The H. pylori bacterial cytotoxin VacA was initially described by Leunk et al. (1988) who demonstrated that H. pylori broth supernatents caused vacuolisation of cultured cells. The VacA gene occurs in all strains but has considerable variability in terms of cytotoxin activity. The major variations occur in the VacA signal region (types s1 and s2), the mid region (types m1 and m2) and the more recently described intermediate region (i1 and i2) (Atherton et al. 1995; Rhead et al. 2007).
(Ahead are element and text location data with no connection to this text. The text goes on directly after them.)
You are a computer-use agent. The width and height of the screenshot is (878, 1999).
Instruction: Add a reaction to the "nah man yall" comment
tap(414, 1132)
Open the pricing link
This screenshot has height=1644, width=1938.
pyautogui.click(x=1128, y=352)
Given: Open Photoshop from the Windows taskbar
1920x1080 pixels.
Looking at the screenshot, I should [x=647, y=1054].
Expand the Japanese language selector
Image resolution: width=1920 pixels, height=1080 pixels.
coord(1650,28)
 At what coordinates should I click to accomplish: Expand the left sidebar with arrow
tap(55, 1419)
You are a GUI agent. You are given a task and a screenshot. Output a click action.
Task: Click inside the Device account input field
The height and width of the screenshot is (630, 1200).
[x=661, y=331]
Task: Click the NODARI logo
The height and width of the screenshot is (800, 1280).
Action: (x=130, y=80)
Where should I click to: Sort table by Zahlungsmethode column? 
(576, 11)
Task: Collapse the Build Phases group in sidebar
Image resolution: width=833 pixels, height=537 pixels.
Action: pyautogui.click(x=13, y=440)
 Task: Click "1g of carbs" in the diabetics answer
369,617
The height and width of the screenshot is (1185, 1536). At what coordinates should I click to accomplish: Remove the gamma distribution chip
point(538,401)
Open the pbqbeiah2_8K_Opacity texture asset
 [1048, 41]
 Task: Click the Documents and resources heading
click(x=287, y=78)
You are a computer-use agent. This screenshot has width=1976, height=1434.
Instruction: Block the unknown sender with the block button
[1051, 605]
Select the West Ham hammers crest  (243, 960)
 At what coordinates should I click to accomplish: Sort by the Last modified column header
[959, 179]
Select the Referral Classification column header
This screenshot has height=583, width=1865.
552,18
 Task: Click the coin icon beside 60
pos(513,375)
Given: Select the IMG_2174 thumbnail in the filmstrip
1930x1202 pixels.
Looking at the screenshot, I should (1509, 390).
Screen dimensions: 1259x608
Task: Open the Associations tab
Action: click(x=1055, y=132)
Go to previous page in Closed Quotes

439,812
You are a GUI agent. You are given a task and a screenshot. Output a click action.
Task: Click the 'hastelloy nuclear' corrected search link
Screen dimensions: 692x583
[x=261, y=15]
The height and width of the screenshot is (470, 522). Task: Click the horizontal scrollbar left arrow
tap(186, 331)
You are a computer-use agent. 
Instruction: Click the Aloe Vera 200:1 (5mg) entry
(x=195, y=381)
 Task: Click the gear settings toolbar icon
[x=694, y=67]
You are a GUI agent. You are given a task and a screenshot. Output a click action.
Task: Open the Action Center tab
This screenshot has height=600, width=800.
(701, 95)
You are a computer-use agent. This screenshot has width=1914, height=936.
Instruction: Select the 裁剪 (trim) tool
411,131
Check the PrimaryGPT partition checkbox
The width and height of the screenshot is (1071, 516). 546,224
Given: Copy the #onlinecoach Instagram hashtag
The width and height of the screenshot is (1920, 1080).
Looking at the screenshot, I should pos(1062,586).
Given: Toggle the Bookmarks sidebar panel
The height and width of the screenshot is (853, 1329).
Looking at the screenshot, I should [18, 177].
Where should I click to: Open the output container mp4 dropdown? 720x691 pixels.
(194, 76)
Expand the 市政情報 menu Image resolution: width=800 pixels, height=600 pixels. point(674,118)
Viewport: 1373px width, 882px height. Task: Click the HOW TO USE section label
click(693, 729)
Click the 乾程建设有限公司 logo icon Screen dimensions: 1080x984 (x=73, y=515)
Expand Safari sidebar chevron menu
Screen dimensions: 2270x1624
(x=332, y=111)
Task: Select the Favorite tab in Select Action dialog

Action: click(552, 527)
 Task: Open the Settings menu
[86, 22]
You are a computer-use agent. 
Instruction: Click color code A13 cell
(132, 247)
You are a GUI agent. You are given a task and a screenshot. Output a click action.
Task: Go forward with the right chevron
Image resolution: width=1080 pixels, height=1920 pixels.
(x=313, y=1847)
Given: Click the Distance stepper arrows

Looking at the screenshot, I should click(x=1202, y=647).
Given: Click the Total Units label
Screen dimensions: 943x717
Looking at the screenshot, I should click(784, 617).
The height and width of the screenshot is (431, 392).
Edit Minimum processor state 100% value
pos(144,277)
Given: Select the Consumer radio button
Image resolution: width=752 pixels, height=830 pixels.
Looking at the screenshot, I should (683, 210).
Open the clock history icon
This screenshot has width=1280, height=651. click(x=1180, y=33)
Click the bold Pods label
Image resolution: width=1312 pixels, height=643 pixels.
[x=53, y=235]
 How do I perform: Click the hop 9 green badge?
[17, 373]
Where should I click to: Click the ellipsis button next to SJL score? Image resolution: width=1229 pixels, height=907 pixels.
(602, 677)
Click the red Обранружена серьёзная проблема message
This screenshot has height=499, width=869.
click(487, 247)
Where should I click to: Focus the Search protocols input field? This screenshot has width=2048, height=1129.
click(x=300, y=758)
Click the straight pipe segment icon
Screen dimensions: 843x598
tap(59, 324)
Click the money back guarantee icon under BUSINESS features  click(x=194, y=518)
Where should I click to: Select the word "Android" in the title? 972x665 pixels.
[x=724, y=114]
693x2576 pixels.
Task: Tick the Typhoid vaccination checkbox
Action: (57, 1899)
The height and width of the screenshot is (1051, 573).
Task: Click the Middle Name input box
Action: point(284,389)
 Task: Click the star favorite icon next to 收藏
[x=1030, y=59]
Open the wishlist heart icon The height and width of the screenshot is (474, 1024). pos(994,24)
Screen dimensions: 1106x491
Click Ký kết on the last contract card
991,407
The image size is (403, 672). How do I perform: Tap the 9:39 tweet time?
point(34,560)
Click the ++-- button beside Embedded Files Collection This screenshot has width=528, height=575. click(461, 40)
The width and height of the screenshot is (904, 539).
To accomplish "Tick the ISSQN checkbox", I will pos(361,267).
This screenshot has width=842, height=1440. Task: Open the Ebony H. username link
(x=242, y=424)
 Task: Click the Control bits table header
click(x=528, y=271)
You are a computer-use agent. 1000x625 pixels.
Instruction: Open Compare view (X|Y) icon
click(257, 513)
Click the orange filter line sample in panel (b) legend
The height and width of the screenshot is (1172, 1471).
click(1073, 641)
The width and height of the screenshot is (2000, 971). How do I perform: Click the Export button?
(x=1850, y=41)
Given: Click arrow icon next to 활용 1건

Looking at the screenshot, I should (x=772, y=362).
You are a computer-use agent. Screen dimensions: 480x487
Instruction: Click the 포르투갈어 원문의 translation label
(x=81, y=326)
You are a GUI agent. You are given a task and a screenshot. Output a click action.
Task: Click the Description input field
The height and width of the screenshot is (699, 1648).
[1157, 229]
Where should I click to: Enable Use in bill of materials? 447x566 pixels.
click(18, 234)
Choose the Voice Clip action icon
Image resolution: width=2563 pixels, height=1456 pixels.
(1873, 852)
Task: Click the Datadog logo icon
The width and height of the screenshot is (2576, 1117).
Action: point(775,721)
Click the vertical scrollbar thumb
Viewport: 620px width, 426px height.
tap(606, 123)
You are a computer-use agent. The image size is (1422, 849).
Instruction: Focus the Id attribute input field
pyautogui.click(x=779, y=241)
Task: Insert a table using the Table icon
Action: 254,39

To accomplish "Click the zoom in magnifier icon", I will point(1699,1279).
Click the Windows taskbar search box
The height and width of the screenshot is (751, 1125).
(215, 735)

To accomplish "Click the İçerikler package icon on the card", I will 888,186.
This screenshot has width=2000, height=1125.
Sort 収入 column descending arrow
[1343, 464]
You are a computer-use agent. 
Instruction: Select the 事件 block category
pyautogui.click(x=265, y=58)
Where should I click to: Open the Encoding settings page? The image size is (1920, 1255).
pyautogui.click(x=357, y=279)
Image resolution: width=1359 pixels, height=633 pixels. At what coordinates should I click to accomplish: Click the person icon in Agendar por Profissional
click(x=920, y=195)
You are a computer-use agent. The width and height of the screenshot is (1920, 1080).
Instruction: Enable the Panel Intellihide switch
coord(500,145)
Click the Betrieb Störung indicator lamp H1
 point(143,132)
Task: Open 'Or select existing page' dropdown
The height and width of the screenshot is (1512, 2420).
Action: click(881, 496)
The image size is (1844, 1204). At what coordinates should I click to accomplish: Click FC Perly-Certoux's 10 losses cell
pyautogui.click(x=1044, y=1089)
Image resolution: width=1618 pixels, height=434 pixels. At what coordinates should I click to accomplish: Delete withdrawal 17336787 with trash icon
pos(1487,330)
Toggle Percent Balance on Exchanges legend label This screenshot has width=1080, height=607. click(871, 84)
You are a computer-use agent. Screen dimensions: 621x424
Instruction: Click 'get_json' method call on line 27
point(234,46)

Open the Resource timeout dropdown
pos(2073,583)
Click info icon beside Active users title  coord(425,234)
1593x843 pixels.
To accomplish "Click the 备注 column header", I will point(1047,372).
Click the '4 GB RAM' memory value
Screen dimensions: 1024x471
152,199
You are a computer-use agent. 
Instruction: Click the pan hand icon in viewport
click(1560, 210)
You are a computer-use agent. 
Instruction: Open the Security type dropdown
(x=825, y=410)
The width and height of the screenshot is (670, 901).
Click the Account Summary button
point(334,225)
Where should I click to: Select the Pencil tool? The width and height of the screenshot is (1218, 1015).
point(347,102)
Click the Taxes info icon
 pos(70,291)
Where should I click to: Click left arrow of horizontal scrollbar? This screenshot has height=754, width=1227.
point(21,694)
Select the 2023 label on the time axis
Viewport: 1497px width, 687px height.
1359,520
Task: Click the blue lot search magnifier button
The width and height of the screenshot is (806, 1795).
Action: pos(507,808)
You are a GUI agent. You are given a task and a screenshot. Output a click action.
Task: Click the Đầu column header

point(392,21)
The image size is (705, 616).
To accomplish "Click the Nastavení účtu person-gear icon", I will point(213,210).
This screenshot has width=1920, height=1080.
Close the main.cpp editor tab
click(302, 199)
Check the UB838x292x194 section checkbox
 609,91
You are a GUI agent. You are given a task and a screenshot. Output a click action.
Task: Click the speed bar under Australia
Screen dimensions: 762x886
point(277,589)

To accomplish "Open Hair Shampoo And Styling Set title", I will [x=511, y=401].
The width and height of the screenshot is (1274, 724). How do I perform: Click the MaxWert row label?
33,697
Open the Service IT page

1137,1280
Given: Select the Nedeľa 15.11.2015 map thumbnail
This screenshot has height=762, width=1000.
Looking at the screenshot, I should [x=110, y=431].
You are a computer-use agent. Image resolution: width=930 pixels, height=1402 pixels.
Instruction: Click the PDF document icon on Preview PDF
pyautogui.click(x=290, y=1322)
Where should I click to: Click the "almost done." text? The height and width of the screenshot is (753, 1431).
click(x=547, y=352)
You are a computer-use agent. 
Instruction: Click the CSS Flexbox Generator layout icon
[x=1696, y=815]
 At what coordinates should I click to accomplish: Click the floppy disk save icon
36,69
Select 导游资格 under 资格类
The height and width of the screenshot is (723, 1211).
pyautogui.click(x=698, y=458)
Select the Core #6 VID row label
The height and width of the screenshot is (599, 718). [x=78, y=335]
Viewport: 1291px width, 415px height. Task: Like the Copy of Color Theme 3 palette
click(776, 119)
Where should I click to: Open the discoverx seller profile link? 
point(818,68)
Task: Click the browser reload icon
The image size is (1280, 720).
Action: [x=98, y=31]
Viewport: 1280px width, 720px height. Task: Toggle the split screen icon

When the toxin is secreted, approximately 50% remains associated with the bacterial cell surface and gains access to the epithelium with bacterial adherence (Ilver et al. 2004). The VacA toxin has multiple toxigenic properties. By affecting endosome maturation and function it causes cytoplasmic vacuolisation and impairment of antigen presentation (Molinari et al. 1998). Other effects include apoptosis, inhibition of T cell activation, disruption of tight junctions and cytochrome c release (Gebert et al. 2003; Galmiche et al. 2000; Papini et al. 1998; Willhite and Blanke 2004). The s1 m1 strains are the most toxigenic and the most associated with gastric cancer (Basso et al. 2008). Information on the intermediate type is limited although the i1 type has been associated with cancer risk in an Iranian population (Rhead et al. 2007).
Adherence seems a critical step with regard to H. pylori virulence with the highest density of adherence around intercellular junctions (Steer 1984). Several outer membrane proteins appear to act as adhesins. One of the most studied is BabA which is a 78 kDa outer membrane protein which binds through Lewis b blood antigens on the gastric epithelium (Ilver et al. 1998). Subjects expressing BabA have a higher density of colonisation which is associated with an enhanced mucosal inflammatory response (Rad et al. 2002). Two genes are associated with the encoding of BabA, although only BabA2 is functionally active. The expression of BabA2 is associated with the s1 VacA subtype and when associated with CagA it is associated with an enhanced risk of cancer formation (Gerhard et al. 1999).
The bacterial virulence factors described above are byzantine and intriguing in terms of benefit to the bacteria and cancer risk for the host. Adherence would appear to be a necessary prerequisite for significant mucosal damage. The BabA2, CagA and s1/m1 VacA virulence factors appear to act synergistically in promoting inflammation and the development of intestinal metaplasia (Zambon et al. 2003). An attempt to quantify the relative risk of the CagA and VacA bacterial factors confirmed the previously described CagA and VacA polymorphisms with disease but found that the single most important factor was the number of EPIYA-C segments and hence the magnitude of CagA phosphorylation (Basso et al. 2008).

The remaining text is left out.